» Aim of the task: Copy out the part that opens with the line containing "This screenshot has width=1100, height=559." and closes with the line containing "click(x=340, y=258)", replacing "sidebar" with "side panel" and keeping everything else the same.

» Listed records:
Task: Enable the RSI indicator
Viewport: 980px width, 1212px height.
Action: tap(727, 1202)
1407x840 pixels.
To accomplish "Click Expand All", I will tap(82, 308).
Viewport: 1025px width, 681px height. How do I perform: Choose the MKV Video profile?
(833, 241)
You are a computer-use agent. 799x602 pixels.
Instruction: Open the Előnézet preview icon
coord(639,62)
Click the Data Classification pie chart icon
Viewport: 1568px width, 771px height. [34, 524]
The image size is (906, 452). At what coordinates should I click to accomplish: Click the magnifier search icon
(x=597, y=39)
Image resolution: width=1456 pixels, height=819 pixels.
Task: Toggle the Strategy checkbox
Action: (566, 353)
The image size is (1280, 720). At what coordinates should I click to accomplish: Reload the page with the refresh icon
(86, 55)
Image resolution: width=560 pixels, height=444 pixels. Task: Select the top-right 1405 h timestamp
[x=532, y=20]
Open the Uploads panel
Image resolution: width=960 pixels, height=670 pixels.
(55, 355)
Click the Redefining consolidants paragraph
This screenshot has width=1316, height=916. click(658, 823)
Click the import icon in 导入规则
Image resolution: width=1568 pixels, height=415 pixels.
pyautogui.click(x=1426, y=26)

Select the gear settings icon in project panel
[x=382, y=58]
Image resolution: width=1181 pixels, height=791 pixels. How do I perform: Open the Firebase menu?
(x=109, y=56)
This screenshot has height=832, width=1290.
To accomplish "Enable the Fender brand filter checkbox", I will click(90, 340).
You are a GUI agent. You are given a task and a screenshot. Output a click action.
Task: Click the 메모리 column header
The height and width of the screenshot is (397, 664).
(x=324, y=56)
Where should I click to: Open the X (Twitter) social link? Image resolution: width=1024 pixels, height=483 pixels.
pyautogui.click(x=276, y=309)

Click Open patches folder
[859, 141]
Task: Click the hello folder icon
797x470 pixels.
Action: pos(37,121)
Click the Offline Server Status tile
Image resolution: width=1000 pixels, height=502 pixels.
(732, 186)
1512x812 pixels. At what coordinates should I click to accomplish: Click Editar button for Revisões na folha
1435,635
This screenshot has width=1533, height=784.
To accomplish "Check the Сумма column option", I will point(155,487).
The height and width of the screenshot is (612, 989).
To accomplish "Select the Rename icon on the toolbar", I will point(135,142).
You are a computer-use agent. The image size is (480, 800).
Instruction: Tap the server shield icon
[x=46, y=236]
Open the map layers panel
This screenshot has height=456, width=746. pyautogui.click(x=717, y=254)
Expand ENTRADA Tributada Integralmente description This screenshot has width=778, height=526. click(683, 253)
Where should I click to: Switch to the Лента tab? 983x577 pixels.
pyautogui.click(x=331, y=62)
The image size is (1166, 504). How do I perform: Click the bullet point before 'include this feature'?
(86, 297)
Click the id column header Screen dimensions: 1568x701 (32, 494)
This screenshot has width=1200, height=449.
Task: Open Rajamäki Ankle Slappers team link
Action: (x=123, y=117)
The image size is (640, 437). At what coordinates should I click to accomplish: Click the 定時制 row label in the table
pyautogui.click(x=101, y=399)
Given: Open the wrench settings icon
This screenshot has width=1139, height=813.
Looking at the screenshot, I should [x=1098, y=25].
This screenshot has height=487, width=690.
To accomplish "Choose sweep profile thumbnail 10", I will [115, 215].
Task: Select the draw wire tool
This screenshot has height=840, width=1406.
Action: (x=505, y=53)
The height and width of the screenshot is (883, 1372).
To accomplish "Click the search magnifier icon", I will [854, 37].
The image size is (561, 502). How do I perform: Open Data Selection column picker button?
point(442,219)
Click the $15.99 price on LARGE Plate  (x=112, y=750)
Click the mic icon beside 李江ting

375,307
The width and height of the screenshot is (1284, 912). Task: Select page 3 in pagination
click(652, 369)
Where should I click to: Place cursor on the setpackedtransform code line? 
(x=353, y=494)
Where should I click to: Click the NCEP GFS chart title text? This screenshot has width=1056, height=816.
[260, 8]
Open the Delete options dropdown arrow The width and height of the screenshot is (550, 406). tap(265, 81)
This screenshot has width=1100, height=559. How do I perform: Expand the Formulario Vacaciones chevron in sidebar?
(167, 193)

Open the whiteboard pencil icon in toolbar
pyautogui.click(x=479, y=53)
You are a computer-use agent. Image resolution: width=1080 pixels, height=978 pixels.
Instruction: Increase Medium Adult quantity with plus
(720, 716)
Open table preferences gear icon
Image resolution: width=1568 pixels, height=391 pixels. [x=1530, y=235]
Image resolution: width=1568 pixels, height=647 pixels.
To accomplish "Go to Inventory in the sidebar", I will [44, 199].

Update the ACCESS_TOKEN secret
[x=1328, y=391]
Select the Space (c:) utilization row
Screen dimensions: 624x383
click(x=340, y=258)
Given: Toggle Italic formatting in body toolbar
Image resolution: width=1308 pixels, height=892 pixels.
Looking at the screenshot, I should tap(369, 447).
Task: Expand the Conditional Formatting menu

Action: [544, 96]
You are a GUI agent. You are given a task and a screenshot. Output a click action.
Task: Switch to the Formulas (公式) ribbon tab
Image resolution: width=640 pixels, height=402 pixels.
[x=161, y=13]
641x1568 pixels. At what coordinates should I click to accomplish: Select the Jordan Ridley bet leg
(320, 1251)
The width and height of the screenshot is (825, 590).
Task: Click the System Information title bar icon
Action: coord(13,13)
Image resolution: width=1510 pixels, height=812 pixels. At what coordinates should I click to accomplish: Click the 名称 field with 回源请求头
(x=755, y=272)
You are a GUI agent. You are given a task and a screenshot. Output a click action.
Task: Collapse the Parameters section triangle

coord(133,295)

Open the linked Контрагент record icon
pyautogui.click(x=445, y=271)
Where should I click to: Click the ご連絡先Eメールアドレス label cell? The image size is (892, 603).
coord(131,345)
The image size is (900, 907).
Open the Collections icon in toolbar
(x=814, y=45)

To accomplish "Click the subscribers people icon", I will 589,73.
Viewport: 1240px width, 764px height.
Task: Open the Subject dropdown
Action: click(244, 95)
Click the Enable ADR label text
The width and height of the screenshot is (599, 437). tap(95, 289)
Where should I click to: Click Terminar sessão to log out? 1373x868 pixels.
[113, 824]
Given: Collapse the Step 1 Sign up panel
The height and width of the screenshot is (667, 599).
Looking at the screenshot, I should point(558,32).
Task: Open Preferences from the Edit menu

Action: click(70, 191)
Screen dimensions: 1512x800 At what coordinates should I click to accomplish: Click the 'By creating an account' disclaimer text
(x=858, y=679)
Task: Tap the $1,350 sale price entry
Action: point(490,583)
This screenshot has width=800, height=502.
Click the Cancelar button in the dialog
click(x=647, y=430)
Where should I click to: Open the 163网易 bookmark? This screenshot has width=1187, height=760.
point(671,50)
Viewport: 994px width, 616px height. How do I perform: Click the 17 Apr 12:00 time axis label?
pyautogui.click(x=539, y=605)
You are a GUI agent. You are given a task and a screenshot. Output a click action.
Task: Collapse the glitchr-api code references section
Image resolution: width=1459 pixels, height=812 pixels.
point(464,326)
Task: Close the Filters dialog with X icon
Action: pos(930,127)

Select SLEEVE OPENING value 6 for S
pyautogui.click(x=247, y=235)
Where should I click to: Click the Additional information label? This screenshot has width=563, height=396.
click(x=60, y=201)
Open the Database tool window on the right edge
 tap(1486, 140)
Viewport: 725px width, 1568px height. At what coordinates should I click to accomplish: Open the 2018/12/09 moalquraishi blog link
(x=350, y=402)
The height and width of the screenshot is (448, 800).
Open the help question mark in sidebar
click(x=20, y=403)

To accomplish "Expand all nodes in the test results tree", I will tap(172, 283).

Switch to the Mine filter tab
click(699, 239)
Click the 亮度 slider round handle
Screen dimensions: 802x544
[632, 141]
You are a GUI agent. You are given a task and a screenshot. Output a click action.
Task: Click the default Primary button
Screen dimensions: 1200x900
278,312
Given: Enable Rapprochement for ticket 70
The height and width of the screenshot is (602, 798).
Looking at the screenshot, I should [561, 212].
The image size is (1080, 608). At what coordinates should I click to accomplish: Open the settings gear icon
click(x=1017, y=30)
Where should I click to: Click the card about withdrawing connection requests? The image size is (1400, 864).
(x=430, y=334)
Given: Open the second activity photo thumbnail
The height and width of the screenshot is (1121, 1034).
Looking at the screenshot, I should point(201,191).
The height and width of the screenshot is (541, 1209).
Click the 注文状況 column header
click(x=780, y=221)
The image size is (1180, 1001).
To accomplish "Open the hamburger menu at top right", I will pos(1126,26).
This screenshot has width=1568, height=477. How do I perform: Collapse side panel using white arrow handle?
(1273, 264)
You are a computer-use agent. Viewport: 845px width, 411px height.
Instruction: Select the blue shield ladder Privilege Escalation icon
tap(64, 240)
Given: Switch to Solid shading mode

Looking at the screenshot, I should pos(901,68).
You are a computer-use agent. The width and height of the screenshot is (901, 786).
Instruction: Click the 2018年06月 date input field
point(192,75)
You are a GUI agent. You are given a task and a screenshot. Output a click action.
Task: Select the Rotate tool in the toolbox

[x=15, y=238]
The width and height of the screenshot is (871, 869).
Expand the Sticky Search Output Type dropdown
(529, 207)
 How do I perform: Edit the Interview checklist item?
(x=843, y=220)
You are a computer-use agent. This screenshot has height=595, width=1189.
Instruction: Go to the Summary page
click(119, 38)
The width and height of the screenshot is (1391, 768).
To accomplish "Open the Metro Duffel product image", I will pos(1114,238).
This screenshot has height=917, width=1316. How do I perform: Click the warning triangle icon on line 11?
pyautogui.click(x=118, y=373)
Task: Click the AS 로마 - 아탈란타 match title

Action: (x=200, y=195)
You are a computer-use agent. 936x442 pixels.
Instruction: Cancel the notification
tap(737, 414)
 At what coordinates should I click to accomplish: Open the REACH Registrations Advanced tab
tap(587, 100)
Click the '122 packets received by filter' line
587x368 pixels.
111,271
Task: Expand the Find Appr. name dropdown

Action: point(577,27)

» Answer to this exercise:
This screenshot has width=1100, height=559. How do I perform: Expand the Formulario Vacaciones chevron in side panel?
(167, 193)

Open the whiteboard pencil icon in toolbar
pyautogui.click(x=479, y=53)
You are a computer-use agent. Image resolution: width=1080 pixels, height=978 pixels.
Instruction: Increase Medium Adult quantity with plus
(720, 716)
Open table preferences gear icon
Image resolution: width=1568 pixels, height=391 pixels. [x=1530, y=235]
Image resolution: width=1568 pixels, height=647 pixels.
To accomplish "Go to Inventory in the side panel", I will [44, 199].

Update the ACCESS_TOKEN secret
[x=1328, y=391]
Select the Space (c:) utilization row
Screen dimensions: 624x383
click(x=340, y=258)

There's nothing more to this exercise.